▶ [What needs to be done] Write the entries below again, precisely as they appear.

▶ [Source data]
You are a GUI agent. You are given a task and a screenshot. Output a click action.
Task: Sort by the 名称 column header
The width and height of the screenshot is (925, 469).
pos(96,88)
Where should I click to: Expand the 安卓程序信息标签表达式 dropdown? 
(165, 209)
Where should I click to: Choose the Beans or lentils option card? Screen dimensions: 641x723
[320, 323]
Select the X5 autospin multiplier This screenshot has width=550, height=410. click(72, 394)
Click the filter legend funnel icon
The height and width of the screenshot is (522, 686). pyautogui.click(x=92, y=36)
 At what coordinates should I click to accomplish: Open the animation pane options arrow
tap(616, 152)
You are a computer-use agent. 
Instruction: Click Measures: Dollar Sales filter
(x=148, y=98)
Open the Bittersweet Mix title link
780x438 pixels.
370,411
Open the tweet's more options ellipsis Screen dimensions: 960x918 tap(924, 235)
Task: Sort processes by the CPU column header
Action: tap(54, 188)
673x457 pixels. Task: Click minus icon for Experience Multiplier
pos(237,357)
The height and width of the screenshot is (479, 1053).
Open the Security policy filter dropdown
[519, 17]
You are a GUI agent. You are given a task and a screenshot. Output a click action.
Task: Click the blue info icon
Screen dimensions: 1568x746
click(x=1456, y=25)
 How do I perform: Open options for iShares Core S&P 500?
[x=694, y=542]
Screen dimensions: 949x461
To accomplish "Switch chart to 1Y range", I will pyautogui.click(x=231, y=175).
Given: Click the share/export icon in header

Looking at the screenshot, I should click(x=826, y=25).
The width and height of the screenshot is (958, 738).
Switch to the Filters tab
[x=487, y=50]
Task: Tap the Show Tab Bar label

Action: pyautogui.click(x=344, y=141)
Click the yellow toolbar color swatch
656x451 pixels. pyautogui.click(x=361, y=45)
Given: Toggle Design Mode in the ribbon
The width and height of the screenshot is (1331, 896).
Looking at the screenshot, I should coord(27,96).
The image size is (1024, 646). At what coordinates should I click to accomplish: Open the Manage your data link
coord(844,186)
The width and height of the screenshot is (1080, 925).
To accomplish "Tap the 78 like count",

▶ [Exercise solution]
You are a GUI agent. You are given a task and a screenshot. Output a click action.
Task: Sort by the 名称 column header
The width and height of the screenshot is (925, 469).
pos(96,88)
Where should I click to: Expand the 安卓程序信息标签表达式 dropdown? 
(165, 209)
Where should I click to: Choose the Beans or lentils option card? Screen dimensions: 641x723
[320, 323]
Select the X5 autospin multiplier This screenshot has width=550, height=410. click(72, 394)
Click the filter legend funnel icon
The height and width of the screenshot is (522, 686). pyautogui.click(x=92, y=36)
 At what coordinates should I click to accomplish: Open the animation pane options arrow
tap(616, 152)
You are a computer-use agent. 
Instruction: Click Measures: Dollar Sales filter
(x=148, y=98)
Open the Bittersweet Mix title link
780x438 pixels.
370,411
Open the tweet's more options ellipsis Screen dimensions: 960x918 tap(924, 235)
Task: Sort processes by the CPU column header
Action: tap(54, 188)
673x457 pixels. Task: Click minus icon for Experience Multiplier
pos(237,357)
The height and width of the screenshot is (479, 1053).
Open the Security policy filter dropdown
[519, 17]
You are a GUI agent. You are given a task and a screenshot. Output a click action.
Task: Click the blue info icon
Screen dimensions: 1568x746
click(x=1456, y=25)
 How do I perform: Open options for iShares Core S&P 500?
[x=694, y=542]
Screen dimensions: 949x461
To accomplish "Switch chart to 1Y range", I will pyautogui.click(x=231, y=175).
Given: Click the share/export icon in header

Looking at the screenshot, I should click(x=826, y=25).
The width and height of the screenshot is (958, 738).
Switch to the Filters tab
[x=487, y=50]
Task: Tap the Show Tab Bar label

Action: pyautogui.click(x=344, y=141)
Click the yellow toolbar color swatch
656x451 pixels. pyautogui.click(x=361, y=45)
Given: Toggle Design Mode in the ribbon
The width and height of the screenshot is (1331, 896).
Looking at the screenshot, I should coord(27,96).
The image size is (1024, 646). At what coordinates should I click to accomplish: Open the Manage your data link
coord(844,186)
The width and height of the screenshot is (1080, 925).
To accomplish "Tap the 78 like count",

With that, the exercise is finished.